RFR: 8373722: [TESTBUG] compiler/vectorapi/TestVectorOperationsWithPartialSize.java fails intermittently

Wed Dec 24 09:23:59 UTC 2025

On Wed, 24 Dec 2025 07:22:50 GMT, Jatin Bhateja <jbhateja at openjdk.org> wrote:

>> The test fails intermittently with the following error:
>> 
>> 
>> Caused by: java.lang.RuntimeException: assertEqualsWithTolerance: expected 0.0 but was 1.1754945E-38 (tolerance: 1.4E-44, diff: 1.1754945E-38)
>> at compiler.vectorapi.TestVectorOperationsWithPartialSize.verifyAddReductionFloat(TestVectorOperationsWithPartialSize.java:231)
>> at compiler.vectorapi.TestVectorOperationsWithPartialSize.testAddReductionFloat(TestVectorOperationsWithPartialSize.java:260)
>> 
>> 
>> The root cause is that the Vector API `reduceLanes()` does not guarantee a specific calculation order for floating-point reduction operations [1]. When the array contains extreme values, this can produce results outside the tolerance range compared to sequential scalar addition.
>> 
>> For example, given array elements:
>> 
>> [0.0f, Float.MIN_NORMAL, Float.MAX_VALUE, -Float.MAX_VALUE]
>> 
>> 
>> Sequential scalar addition produces:
>> 
>> 0.0f + Float.MIN_NORMAL + Float.MAX_VALUE - Float.MAX_VALUE = 0.0f
>> 
>> 
>> However, `reduceLanes()` might compute:
>> 
>> (0.0f + Float.MIN_NORMAL) + (Float.MAX_VALUE - Float.MAX_VALUE) = Float.MIN_NORMAL
>> 
>> 
>> The difference of the two times of calculation is `Float.MIN_NORMAL` (1.1754945E-38), which exceeds the tolerance of `Math.ulp(0.0f) * 10.0f = 1.4E-44`. Even with a 10x rounding error factor, the tolerance is insufficient for such edge cases.
>> 
>> Since `reduceLanes()` does not require a specific calculation order, differences from scalar results can be significantly larger when special or extreme maximum/minimum values are present. Using a fixed tolerance is inappropriate for such corner cases.
>> 
>> This patch fixes the issue by initializing the float array in test with random normal values within a specified range, ensuring the result gap stays within the defined tolerance. 
>> 
>> Tested locally on my AArch64 and X86_64 machines 500 times, and I didn't observe the failure again.
>> 
>> [1] https://docs.oracle.com/en/java/javase/25/docs/api/jdk.incubator.vector/jdk/incubator/vector/FloatVector.html#reduceLanes(jdk.incubator.vector.VectorOperators.Associative)

§ Data extract:
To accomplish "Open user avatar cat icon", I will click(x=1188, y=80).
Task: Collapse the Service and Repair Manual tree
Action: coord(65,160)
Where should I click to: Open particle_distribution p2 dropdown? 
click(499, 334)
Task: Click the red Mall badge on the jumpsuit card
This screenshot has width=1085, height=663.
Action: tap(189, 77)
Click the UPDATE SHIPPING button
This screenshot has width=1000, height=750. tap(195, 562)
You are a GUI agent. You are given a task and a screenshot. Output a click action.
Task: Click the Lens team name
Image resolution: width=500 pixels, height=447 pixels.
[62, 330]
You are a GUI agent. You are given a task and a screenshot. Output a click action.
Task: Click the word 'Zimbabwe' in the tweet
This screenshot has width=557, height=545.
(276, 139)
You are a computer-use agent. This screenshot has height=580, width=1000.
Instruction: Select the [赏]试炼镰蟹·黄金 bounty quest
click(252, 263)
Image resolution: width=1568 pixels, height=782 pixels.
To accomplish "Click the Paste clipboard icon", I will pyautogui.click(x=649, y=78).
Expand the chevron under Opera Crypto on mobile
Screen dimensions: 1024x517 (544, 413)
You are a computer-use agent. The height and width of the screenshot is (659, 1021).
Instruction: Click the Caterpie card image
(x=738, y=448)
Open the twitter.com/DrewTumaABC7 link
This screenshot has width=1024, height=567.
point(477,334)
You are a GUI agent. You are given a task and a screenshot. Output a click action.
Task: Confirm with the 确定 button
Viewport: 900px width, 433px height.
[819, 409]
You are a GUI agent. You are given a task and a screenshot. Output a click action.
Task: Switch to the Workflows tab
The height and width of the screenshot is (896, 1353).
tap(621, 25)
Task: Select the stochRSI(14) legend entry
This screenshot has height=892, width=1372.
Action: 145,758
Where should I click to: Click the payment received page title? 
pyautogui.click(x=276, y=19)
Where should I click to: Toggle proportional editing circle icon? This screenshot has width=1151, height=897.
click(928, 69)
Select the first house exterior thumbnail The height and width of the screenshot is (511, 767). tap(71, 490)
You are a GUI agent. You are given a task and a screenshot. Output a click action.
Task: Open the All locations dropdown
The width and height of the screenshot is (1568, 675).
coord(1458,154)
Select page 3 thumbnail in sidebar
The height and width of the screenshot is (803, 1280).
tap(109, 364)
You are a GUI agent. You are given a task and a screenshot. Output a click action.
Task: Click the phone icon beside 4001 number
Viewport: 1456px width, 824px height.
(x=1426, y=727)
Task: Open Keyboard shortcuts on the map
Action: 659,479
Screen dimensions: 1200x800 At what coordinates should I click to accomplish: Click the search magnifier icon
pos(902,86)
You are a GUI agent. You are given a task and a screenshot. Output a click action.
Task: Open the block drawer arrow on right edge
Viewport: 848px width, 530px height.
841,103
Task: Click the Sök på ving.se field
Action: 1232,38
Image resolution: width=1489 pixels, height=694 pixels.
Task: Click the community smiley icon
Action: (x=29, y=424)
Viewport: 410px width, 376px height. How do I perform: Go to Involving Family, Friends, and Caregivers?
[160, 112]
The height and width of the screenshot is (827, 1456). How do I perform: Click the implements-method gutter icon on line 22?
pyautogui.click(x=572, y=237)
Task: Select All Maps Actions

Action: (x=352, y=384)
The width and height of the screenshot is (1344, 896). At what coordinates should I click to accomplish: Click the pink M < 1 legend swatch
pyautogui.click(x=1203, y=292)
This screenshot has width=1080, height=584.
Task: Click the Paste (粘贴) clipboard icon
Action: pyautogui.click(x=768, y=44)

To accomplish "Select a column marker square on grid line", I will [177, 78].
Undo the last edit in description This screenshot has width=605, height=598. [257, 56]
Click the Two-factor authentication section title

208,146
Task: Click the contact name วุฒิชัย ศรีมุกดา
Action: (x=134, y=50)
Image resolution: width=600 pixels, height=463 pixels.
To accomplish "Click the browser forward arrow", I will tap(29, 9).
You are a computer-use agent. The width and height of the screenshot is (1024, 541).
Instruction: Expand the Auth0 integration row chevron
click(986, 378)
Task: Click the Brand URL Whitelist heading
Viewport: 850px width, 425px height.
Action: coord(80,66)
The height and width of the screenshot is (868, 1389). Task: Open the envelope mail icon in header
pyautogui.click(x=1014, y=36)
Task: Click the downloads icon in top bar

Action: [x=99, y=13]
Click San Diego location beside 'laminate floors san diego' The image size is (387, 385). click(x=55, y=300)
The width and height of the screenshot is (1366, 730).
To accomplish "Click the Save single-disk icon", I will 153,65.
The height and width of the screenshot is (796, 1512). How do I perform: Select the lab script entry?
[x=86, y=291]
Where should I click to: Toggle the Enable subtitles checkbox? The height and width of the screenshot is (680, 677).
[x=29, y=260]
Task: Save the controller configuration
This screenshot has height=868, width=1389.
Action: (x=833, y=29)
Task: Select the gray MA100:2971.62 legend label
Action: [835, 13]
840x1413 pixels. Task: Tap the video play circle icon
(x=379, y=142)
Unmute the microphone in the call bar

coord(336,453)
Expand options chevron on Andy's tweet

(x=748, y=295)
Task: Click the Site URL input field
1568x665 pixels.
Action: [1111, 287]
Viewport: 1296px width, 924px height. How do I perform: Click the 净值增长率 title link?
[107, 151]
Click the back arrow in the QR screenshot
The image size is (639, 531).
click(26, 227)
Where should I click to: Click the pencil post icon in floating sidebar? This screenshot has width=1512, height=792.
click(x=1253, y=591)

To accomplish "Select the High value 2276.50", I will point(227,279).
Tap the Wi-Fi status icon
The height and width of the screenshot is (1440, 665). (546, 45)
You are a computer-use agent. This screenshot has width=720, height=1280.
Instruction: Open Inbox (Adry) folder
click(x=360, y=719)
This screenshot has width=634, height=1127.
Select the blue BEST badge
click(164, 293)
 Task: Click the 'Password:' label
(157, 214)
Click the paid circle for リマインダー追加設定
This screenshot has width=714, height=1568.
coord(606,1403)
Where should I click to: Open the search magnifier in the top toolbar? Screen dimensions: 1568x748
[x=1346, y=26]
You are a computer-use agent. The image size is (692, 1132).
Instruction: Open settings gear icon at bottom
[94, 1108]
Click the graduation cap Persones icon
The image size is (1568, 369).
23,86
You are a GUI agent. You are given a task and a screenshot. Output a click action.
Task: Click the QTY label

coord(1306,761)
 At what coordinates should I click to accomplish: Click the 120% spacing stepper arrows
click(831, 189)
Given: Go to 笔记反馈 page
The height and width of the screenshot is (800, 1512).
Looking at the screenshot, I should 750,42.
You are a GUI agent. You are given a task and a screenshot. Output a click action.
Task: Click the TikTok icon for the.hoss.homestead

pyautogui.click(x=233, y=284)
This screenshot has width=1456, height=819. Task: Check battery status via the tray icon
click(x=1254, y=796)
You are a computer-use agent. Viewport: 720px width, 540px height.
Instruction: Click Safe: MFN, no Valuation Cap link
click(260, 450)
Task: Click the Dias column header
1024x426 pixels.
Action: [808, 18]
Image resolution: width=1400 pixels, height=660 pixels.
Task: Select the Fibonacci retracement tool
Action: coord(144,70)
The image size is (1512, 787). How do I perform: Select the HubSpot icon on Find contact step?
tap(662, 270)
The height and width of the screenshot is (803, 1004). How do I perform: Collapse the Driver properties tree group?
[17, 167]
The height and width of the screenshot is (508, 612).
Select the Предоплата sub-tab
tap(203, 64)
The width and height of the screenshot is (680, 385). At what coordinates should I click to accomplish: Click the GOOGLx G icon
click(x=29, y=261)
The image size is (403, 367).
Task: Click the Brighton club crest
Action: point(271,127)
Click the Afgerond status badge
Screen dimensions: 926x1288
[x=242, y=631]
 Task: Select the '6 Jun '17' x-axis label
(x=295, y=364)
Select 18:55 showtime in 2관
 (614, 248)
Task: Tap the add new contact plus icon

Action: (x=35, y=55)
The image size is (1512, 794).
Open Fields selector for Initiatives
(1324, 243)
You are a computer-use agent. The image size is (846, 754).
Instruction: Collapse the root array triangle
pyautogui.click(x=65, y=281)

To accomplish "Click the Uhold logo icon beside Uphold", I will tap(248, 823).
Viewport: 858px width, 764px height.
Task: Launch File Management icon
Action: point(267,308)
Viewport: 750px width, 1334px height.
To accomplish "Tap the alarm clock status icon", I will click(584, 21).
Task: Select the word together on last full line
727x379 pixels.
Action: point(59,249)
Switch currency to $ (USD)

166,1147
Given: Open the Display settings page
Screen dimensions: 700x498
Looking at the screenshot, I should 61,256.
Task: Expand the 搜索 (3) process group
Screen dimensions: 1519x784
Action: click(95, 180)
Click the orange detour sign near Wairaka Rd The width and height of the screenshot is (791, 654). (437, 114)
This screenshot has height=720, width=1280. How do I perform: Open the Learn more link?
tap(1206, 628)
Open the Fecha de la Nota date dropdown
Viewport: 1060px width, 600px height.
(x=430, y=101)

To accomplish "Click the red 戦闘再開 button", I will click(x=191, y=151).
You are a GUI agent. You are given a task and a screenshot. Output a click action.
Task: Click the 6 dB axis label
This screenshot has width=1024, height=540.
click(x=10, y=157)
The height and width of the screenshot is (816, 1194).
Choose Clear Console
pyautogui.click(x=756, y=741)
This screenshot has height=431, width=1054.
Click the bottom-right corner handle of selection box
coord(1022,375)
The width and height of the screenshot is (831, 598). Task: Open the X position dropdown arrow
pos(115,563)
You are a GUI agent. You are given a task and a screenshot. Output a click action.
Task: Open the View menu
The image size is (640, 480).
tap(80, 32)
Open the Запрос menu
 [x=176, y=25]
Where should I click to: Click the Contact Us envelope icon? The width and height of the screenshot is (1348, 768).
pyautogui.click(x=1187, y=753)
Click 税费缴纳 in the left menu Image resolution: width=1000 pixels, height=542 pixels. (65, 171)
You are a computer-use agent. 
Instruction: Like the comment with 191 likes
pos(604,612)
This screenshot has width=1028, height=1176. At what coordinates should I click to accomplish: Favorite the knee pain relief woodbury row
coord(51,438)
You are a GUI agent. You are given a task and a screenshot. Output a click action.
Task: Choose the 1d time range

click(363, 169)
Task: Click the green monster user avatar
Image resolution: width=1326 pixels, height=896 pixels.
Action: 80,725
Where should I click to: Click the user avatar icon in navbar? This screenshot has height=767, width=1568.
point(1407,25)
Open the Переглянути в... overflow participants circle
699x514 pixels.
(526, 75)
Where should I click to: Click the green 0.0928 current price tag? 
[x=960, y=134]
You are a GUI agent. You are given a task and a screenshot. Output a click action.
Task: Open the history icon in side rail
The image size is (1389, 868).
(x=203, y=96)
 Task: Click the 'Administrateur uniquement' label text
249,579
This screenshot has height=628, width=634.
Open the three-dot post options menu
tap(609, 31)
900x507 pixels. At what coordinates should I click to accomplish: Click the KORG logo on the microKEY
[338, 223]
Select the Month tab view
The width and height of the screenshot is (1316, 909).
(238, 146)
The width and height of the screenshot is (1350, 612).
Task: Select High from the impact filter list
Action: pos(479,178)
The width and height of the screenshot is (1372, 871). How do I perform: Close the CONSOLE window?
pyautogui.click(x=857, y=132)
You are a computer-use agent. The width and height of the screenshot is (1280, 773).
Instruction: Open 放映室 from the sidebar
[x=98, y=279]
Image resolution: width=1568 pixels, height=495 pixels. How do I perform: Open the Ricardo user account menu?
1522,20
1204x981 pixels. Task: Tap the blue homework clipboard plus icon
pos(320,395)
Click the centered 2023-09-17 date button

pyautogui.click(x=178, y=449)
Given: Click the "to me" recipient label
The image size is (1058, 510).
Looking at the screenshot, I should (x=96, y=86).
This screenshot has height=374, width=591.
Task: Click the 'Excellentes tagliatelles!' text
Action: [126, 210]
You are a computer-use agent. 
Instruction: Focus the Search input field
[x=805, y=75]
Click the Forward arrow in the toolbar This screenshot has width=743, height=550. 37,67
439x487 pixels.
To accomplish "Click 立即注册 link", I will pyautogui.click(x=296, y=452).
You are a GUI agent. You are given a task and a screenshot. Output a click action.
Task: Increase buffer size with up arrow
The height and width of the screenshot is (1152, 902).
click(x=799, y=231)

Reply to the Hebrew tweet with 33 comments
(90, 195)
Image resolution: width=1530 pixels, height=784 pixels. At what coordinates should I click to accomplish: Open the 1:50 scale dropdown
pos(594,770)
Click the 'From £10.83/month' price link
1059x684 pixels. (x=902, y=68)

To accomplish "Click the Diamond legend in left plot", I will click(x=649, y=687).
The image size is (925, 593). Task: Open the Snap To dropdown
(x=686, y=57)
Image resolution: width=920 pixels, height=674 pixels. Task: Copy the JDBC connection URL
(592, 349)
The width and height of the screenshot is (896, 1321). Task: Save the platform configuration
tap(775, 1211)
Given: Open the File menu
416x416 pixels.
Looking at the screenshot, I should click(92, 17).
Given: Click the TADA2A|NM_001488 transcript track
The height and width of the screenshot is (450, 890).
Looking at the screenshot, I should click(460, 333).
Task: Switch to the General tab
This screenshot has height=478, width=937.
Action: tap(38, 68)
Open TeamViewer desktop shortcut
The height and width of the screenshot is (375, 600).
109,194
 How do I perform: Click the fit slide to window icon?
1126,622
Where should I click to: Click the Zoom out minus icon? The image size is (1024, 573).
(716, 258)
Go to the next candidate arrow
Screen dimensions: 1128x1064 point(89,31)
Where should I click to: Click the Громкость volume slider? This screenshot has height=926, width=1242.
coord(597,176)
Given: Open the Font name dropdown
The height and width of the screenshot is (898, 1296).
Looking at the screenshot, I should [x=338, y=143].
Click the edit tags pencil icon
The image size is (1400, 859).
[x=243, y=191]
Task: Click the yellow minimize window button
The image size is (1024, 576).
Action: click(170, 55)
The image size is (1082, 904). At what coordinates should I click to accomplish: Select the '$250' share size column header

§ Required task 1:
How many times did the author run the fix locally, and on which machines, according to the review message about the intermittent Vector API test failure?
§ Required task 2:
From the review message about the intermittent Vector API test failure, return the passage starting at "RFR: 8373722: [TESTBUG]" and ending at "1.4E-44, diff: 1.1754945E-38)", copied word for word.
§ Required task 3:
Resume the review message about the intermittent Vector API test failure, beginning right after its last line.

§ Result 1:
500 times, on AArch64 and X86_64 machines.

§ Result 2:
RFR: 8373722: [TESTBUG] compiler/vectorapi/TestVectorOperationsWithPartialSize.java fails intermittently

Wed Dec 24 09:23:59 UTC 2025

On Wed, 24 Dec 2025 07:22:50 GMT, Jatin Bhateja <jbhateja at openjdk.org> wrote:

>> The test fails intermittently with the following error:
>> 
>> 
>> Caused by: java.lang.RuntimeException: assertEqualsWithTolerance: expected 0.0 but was 1.1754945E-38 (tolerance: 1.4E-44, diff: 1.1754945E-38)

§ Result 3:
>
> test/hotspot/jtreg/compiler/vectorapi/TestVectorOperationsWithPartialSize.java line 80:
> 
>> 78:         random.fill(random.longs(), la);
>> 79:         random.fill(random.uniformFloats(1.0f, 5.0f), fa);
>> 80:         random.fill(random.uniformDoubles(1.0, 5.0), da);
> 
> Ideally our tolerance window should be narrow, and increasing the tolerance range to accomodate outliers as you mentioned in your issue description may defeat the purpose.
> 
> Unlike auto-vectorization which adhears strict ordering JLS semantics, vectorAPI relaxes the reduction order to give backends leeway to use parallel reduction not strictly following the sequential order.
> 
> There are multiple considerations involed, fallback implimentation performs reduction sequentially, inline expander always relaxes the strict ordering, intrinsification of Add/Mul reductions are only supported by Aarch64, X86 and riscv. 
> 
> Computing expected value using parallel reduction can be other alternative but then we may face similar problems on targets which does not intrinsify unordered reductions.
> 
> Tolerance modeling is a complex topic and involves relative and absolute error, current 10ULP absolute limit is not generic enough to handle entier spectrum of values, what you have enforced now is a range based tolerance did you try widening the input value range and confirm if 10ULP tolerance limit is sufficient ?

Yeah, I'm trying to extend the value range to `1~3000`. The tests are still running... Since the result largely depends on the random values,  I run this test `500` times on SVE/NEON/X86 machines respectively (**1500** times totally), and have not observed failure now. Is that fine to you? I will update the test once all tests pass. Thanks for looking at this change!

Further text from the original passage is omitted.